Stored entries:
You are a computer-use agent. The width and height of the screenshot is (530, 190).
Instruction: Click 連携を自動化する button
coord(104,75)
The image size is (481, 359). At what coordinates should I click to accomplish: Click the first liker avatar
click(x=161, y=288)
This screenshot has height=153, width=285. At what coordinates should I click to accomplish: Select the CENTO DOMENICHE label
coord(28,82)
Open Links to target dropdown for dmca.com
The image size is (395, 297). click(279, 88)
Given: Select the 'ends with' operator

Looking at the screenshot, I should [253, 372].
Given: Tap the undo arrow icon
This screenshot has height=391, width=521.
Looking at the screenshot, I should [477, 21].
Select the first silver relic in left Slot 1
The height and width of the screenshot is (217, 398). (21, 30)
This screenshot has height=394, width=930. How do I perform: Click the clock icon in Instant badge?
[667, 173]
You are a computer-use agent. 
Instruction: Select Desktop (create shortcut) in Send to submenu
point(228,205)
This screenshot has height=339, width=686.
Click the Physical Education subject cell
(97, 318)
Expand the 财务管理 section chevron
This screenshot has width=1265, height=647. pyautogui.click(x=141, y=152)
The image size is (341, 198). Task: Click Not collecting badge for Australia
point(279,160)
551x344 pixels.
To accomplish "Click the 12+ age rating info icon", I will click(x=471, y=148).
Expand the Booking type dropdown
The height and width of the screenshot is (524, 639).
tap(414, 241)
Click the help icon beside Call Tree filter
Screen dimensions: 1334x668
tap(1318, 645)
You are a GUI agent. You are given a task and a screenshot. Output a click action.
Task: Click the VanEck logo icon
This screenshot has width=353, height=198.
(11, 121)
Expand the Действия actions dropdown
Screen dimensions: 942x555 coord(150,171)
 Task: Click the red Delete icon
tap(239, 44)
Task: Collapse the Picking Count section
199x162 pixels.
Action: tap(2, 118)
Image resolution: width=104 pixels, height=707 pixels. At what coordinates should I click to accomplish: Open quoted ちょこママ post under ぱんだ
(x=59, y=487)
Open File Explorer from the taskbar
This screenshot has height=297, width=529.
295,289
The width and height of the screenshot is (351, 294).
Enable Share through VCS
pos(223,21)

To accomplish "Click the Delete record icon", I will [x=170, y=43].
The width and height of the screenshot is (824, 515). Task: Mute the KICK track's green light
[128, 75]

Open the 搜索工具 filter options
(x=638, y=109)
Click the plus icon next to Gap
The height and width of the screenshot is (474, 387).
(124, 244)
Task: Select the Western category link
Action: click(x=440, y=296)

• PROBLEM STATEMENT:
Copy every record above exactly as it is.

• EXERCISE RESULT:
You are a computer-use agent. The width and height of the screenshot is (530, 190).
Instruction: Click 連携を自動化する button
coord(104,75)
The image size is (481, 359). At what coordinates should I click to accomplish: Click the first liker avatar
click(x=161, y=288)
This screenshot has height=153, width=285. At what coordinates should I click to accomplish: Select the CENTO DOMENICHE label
coord(28,82)
Open Links to target dropdown for dmca.com
The image size is (395, 297). click(279, 88)
Given: Select the 'ends with' operator

Looking at the screenshot, I should [253, 372].
Given: Tap the undo arrow icon
This screenshot has height=391, width=521.
Looking at the screenshot, I should [477, 21].
Select the first silver relic in left Slot 1
The height and width of the screenshot is (217, 398). (21, 30)
This screenshot has height=394, width=930. How do I perform: Click the clock icon in Instant badge?
[667, 173]
You are a computer-use agent. 
Instruction: Select Desktop (create shortcut) in Send to submenu
point(228,205)
This screenshot has height=339, width=686.
Click the Physical Education subject cell
(97, 318)
Expand the 财务管理 section chevron
This screenshot has width=1265, height=647. pyautogui.click(x=141, y=152)
The image size is (341, 198). Task: Click Not collecting badge for Australia
point(279,160)
551x344 pixels.
To accomplish "Click the 12+ age rating info icon", I will click(x=471, y=148).
Expand the Booking type dropdown
The height and width of the screenshot is (524, 639).
tap(414, 241)
Click the help icon beside Call Tree filter
Screen dimensions: 1334x668
tap(1318, 645)
You are a GUI agent. You are given a task and a screenshot. Output a click action.
Task: Click the VanEck logo icon
This screenshot has width=353, height=198.
(11, 121)
Expand the Действия actions dropdown
Screen dimensions: 942x555 coord(150,171)
 Task: Click the red Delete icon
tap(239, 44)
Task: Collapse the Picking Count section
199x162 pixels.
Action: tap(2, 118)
Image resolution: width=104 pixels, height=707 pixels. At what coordinates should I click to accomplish: Open quoted ちょこママ post under ぱんだ
(x=59, y=487)
Open File Explorer from the taskbar
This screenshot has height=297, width=529.
295,289
The width and height of the screenshot is (351, 294).
Enable Share through VCS
pos(223,21)

To accomplish "Click the Delete record icon", I will [x=170, y=43].
The width and height of the screenshot is (824, 515). Task: Mute the KICK track's green light
[128, 75]

Open the 搜索工具 filter options
(x=638, y=109)
Click the plus icon next to Gap
The height and width of the screenshot is (474, 387).
(124, 244)
Task: Select the Western category link
Action: click(x=440, y=296)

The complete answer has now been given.